Exercise aim: Tell me how many lines in the entries below contain the word "dialog"; reply with the number and nothing else.

Material provided:
────────────────────

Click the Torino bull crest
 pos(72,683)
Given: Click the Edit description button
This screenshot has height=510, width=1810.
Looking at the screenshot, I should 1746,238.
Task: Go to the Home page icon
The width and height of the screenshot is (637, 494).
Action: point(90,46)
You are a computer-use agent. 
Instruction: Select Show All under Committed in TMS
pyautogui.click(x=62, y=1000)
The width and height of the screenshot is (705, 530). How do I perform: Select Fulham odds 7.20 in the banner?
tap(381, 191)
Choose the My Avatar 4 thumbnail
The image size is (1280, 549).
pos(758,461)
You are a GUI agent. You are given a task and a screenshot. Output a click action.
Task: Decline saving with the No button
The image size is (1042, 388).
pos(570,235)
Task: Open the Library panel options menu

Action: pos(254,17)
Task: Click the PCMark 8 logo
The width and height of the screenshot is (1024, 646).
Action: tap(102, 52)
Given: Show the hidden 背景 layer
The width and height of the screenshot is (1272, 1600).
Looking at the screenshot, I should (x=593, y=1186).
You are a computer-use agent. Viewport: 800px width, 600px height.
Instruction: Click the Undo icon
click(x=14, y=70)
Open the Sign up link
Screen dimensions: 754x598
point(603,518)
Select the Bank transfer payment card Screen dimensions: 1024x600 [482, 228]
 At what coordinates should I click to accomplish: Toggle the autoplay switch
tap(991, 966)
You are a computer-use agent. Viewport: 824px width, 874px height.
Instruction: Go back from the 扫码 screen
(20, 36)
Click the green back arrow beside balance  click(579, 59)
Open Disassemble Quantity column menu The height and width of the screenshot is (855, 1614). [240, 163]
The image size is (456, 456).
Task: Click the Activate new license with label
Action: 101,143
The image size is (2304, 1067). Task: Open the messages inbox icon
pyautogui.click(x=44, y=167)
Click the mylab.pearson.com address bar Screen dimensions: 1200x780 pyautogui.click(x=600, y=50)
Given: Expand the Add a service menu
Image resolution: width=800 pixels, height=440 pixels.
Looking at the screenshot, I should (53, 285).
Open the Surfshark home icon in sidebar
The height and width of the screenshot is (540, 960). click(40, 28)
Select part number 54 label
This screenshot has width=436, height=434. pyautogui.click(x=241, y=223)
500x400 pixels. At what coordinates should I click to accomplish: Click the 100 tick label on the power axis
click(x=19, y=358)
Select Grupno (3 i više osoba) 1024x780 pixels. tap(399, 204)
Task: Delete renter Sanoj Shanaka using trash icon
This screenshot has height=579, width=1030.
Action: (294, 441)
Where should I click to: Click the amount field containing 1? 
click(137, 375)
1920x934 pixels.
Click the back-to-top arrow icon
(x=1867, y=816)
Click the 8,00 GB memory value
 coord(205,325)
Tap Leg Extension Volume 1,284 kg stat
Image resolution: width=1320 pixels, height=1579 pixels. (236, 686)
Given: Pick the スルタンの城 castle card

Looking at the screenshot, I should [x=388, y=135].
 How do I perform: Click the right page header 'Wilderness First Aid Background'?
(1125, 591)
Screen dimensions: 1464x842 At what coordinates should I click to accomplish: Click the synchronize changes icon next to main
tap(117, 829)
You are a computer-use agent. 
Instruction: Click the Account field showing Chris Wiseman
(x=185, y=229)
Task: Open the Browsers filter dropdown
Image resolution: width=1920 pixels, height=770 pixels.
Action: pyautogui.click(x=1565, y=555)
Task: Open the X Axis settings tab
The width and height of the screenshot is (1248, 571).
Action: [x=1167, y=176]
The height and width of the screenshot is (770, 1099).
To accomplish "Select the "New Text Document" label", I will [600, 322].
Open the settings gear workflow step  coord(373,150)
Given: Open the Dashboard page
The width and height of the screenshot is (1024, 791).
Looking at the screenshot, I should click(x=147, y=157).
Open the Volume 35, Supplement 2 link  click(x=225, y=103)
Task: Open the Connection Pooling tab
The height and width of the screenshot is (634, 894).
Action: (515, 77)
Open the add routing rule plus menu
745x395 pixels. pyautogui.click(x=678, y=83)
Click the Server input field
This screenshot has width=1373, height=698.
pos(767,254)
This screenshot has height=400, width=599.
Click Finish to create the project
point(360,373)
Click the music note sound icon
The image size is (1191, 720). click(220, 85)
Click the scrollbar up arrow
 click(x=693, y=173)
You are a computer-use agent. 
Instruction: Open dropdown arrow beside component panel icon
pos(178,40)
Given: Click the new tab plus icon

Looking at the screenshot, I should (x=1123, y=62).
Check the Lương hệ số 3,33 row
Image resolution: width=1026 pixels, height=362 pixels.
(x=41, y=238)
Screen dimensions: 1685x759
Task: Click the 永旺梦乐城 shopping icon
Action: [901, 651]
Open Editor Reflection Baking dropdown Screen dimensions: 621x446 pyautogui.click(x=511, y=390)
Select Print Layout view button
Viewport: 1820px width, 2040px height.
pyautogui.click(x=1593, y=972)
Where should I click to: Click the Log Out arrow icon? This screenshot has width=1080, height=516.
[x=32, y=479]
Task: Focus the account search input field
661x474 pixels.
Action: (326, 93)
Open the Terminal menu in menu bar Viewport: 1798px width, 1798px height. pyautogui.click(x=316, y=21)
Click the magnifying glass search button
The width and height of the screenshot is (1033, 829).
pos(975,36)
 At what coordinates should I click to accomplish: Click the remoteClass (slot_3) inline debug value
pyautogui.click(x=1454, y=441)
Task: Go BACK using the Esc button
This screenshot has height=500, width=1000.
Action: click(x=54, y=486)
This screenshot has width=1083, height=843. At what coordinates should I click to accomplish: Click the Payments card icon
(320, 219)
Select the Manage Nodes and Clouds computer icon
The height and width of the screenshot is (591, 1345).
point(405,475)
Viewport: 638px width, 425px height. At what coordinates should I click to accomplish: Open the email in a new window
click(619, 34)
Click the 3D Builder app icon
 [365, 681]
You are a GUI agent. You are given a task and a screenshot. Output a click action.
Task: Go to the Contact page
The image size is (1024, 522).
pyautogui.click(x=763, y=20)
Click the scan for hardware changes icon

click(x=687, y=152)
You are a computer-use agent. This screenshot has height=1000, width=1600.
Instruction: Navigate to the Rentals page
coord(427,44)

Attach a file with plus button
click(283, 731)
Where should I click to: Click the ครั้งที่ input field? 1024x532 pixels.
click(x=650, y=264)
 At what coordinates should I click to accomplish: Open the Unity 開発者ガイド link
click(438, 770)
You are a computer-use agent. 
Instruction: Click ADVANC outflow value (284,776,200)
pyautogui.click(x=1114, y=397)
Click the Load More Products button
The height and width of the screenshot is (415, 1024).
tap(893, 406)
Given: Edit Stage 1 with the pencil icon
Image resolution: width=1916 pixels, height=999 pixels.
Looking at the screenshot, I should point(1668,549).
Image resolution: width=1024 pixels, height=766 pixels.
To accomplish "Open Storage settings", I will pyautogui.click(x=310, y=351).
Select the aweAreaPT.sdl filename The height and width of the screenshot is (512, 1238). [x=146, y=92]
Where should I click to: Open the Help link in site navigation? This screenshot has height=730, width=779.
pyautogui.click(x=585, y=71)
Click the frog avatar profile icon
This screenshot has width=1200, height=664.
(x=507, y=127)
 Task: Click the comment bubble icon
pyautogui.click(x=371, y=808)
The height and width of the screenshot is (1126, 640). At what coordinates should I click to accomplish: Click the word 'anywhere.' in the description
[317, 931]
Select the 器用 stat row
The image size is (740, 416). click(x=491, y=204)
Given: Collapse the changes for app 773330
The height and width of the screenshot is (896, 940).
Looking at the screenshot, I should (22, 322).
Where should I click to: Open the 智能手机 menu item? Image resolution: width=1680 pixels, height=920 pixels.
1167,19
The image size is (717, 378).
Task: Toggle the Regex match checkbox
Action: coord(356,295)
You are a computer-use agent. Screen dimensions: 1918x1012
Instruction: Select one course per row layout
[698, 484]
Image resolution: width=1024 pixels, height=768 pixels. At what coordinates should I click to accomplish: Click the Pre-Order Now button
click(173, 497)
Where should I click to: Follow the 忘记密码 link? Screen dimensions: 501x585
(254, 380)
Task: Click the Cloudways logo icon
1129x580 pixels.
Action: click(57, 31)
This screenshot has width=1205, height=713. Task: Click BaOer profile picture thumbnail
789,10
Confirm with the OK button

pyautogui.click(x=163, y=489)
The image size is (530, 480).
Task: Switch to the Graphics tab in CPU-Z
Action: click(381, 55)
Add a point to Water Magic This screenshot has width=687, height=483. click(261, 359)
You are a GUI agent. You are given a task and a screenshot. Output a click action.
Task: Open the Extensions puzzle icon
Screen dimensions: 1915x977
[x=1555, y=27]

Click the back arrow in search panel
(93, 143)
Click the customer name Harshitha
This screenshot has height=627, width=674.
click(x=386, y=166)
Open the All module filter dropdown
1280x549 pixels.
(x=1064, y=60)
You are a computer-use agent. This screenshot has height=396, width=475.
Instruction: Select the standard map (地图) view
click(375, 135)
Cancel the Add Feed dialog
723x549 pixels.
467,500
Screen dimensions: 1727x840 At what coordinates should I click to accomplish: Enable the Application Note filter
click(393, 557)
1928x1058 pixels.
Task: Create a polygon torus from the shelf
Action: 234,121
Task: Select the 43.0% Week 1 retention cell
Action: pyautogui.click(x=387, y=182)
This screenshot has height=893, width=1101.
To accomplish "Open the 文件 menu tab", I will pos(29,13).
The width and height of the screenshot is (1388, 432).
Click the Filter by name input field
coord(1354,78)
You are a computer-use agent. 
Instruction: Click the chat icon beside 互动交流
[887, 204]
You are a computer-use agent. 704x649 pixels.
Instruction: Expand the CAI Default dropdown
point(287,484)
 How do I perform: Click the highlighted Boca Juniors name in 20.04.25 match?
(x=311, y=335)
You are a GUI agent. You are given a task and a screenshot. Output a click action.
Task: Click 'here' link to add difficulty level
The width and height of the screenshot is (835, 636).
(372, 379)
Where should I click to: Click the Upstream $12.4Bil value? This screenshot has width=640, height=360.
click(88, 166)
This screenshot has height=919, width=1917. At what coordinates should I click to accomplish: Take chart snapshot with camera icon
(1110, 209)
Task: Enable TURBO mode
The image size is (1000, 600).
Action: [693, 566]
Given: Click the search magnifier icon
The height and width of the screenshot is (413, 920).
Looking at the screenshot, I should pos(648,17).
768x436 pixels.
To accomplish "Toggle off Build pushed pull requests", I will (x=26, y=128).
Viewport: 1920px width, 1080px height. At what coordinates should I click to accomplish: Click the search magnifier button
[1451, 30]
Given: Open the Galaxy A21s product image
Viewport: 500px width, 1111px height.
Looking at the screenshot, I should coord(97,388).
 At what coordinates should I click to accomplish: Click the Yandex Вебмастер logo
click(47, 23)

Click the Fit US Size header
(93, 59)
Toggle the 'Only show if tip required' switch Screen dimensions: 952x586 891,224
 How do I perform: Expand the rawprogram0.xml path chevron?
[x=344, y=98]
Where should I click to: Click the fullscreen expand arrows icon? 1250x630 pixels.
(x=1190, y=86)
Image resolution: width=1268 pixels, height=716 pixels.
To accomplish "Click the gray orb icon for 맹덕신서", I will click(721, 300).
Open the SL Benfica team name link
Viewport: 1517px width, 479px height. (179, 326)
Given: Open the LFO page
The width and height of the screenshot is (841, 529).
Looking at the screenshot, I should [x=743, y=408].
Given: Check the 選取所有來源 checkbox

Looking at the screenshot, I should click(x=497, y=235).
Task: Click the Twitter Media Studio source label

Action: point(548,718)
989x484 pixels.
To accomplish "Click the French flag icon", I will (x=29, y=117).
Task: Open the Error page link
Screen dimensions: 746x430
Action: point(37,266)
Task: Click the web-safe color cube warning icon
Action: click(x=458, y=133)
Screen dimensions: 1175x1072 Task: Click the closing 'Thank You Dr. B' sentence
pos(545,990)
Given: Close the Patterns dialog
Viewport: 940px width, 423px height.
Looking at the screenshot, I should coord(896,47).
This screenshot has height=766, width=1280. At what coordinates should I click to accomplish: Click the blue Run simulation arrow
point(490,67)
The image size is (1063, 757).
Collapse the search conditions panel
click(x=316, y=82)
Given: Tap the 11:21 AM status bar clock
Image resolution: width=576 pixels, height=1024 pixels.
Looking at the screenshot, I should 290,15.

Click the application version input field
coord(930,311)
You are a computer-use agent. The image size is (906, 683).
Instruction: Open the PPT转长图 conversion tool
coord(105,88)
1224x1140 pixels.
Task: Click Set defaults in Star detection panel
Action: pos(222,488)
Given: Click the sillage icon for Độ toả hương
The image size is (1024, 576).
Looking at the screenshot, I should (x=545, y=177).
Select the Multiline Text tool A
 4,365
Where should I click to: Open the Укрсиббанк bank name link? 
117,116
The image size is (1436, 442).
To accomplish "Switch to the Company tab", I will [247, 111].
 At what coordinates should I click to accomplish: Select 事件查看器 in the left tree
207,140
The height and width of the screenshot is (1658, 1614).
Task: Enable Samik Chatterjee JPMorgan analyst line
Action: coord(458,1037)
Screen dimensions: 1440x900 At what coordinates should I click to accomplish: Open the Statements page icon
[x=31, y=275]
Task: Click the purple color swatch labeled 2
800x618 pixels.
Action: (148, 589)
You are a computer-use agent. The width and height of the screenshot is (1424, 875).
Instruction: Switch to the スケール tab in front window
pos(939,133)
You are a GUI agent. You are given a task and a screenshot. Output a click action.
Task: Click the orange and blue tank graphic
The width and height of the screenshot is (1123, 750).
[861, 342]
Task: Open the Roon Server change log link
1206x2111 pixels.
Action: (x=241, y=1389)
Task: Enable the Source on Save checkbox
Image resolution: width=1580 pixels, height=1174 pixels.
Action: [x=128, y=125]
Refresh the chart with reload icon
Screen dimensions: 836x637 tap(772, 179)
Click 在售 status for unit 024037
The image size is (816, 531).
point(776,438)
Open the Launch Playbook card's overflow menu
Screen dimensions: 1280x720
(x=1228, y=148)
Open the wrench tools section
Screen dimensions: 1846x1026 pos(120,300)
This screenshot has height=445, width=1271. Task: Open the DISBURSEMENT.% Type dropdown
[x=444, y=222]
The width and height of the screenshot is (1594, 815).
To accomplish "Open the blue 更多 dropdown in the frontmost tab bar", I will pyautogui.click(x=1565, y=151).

────────────────────

Written response: 2